-- start READING PASSAGE --

[WIP] smartblock - Large blacklists with minimal overhead

Inspired by Blokada's "Smart List" feature I built this to have something similar on OpenWrt. It allows you to use huge blacklists with minimal run-time overhead by only actually including domains that get/got accessed into the "live" list used by dnsmasq. It works by enabling dnsmasq's logging facility and a small "service" that saves requested domain names for processing later. Then, once a day the log is processed (using cron job) and any domain matching an entry in the configured blacklists are promoted and become "live", so that any further DNS requests for those domains are blocked after that.

The advantages are that it's very efficient in terms of RAM overhead and runtime performance (lookup time), since only what is really needed is actually blocked. The disadvantage is that you might have to put up with ads/tracking for a day depending on what you do, like visit a new website with previously unknown ads.

-- end READING PASSAGE --
-- start RECORDS SHOWN --

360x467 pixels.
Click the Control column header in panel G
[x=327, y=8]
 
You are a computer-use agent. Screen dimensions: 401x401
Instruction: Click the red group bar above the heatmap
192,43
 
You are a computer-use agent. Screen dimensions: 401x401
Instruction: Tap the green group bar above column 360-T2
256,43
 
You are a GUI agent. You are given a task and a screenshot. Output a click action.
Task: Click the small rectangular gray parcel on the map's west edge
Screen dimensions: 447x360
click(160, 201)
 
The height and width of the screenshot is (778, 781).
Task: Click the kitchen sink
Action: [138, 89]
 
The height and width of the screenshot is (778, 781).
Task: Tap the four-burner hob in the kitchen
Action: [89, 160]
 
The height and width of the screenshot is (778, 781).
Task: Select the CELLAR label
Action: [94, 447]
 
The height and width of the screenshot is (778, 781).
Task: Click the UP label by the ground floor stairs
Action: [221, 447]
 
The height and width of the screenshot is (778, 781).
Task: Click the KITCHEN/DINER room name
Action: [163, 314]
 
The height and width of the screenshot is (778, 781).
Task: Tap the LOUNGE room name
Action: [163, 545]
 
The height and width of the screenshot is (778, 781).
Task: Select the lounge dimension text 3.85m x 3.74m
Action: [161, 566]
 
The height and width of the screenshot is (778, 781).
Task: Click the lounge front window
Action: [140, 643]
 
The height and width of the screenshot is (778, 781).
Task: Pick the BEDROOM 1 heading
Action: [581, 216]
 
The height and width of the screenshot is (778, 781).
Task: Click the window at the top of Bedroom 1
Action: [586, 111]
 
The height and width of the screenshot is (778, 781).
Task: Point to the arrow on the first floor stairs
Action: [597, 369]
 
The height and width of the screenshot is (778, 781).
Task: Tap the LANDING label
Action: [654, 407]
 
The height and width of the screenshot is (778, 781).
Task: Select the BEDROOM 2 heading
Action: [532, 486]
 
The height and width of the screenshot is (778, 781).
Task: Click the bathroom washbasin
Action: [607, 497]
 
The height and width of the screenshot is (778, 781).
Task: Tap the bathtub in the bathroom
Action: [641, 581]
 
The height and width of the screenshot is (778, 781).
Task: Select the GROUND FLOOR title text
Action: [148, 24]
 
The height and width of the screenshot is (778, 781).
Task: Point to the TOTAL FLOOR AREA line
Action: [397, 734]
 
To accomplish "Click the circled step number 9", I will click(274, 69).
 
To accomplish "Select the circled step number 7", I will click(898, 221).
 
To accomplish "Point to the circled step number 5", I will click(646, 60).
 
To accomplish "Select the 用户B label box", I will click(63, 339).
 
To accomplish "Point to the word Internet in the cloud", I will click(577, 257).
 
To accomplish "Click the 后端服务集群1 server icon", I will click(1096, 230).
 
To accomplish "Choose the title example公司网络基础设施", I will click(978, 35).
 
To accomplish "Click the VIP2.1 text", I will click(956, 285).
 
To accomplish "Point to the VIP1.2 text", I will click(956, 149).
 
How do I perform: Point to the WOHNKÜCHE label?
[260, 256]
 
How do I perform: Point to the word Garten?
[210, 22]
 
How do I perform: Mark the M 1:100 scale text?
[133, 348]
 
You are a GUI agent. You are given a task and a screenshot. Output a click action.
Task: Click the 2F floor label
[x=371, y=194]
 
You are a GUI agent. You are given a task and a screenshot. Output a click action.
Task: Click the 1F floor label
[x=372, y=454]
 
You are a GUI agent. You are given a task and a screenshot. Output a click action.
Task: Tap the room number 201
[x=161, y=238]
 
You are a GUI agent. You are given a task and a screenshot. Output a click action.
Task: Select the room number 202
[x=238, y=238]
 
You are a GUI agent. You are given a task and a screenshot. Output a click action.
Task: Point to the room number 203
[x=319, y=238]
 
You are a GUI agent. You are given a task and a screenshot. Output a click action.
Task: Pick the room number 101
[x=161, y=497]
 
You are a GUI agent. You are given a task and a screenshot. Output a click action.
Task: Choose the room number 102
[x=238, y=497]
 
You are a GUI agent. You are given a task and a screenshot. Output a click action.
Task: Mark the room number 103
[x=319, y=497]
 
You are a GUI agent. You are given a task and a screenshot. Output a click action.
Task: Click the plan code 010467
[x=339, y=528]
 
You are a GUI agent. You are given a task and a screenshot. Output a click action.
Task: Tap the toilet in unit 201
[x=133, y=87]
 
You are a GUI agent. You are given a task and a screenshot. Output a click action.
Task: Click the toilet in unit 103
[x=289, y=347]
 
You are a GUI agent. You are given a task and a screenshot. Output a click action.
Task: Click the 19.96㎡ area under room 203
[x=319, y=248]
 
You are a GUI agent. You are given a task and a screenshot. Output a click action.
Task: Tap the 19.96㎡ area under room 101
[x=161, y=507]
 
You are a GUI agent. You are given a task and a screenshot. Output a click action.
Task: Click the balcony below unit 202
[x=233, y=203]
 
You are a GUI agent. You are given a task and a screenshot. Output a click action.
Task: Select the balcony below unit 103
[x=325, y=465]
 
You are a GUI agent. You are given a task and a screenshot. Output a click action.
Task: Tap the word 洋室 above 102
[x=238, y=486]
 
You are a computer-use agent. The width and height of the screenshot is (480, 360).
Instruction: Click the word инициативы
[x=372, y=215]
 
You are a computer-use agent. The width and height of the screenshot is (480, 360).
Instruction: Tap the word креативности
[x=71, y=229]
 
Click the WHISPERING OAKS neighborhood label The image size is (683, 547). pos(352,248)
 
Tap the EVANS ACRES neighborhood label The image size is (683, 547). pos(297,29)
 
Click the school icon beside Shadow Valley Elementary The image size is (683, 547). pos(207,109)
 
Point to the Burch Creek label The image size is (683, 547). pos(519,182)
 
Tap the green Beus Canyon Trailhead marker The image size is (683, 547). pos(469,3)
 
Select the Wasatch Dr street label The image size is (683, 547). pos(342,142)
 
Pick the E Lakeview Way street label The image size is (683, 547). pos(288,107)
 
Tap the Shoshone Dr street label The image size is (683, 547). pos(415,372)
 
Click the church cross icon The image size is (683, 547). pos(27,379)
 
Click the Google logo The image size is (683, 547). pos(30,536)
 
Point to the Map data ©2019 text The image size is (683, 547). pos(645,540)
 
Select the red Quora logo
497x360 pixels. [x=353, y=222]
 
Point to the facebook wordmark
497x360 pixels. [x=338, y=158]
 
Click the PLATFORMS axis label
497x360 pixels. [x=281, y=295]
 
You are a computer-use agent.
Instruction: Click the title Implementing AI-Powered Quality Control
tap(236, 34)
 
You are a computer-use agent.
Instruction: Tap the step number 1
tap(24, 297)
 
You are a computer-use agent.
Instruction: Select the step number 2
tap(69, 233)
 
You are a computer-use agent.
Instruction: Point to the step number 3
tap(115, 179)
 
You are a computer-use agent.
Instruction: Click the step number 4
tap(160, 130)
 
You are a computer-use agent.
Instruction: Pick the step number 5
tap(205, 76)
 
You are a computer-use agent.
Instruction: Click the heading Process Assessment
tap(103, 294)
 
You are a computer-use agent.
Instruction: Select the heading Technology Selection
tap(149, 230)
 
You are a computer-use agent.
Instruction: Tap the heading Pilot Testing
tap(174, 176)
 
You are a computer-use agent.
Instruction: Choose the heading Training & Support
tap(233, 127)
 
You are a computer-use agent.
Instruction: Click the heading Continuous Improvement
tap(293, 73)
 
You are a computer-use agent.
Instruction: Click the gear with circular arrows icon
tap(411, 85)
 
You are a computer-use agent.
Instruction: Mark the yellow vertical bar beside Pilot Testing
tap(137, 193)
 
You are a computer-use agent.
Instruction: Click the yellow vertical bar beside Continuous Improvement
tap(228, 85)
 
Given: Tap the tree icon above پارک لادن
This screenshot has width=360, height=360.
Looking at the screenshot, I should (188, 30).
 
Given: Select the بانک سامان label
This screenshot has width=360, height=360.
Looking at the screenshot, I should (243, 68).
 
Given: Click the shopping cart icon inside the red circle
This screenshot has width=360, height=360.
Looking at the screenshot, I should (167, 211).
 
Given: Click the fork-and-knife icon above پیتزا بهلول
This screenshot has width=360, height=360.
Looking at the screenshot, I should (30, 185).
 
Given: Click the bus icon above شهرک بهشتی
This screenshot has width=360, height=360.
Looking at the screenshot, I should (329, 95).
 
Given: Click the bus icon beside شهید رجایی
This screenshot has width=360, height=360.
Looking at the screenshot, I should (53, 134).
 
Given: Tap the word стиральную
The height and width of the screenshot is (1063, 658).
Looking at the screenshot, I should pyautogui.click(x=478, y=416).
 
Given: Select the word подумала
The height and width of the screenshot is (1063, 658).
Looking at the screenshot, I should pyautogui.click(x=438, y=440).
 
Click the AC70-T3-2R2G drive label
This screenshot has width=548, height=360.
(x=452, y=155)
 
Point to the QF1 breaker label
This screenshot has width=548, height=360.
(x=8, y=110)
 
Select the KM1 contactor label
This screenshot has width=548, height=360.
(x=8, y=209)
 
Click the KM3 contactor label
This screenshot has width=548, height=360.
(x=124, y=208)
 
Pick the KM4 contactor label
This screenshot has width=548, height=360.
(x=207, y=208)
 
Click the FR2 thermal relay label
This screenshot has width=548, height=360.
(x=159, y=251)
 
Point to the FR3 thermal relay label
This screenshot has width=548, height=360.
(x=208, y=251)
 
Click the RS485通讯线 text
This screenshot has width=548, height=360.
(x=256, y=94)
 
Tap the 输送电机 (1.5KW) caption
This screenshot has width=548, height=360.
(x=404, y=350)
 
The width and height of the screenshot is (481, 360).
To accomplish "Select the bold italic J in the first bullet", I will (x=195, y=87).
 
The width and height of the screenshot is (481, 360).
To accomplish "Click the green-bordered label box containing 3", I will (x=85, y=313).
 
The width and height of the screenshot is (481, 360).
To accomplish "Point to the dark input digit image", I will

-- end RECORDS SHOWN --

REQUEST 1 -
List every piece of software the smartblock post mentions by name, other than smartblock itself.
REQUEST 2 -
Pick up the smartblock forum post after its last sentence and continue it.
The data is not needed here.

TASK OUTPUT 1 -
Blokada, OpenWrt, dnsmasq, cron

TASK OUTPUT 2 -
It's not a stand-alone adblock solution, but piggy-backs off (simple)-adblock to do provide the back-end, so to speak. Currently importing lists and auto-configuration is only supported for simple-adblock though, since that's what I use, but manual configuration is pretty simple, anyway.

It's still WIP and could be improved in some places, like adding regular adblock support, using binary search in the processing stage and actually using procd for service management (I'll need to check my backups for my dynamic ipv6 firewall updater script where I've already done it, which I'm also going to share some time later). And of course general cleanup here and there. Still working on it, but it's been doing well for the fast two days.

Installation is simple. Put this script:

#!/bin/sh

if [ -e /lib/functions ]; then
    . /lib/functions.sh

    config_load smartblock
    config_get BASE_PATH general path "/var/smartblock/"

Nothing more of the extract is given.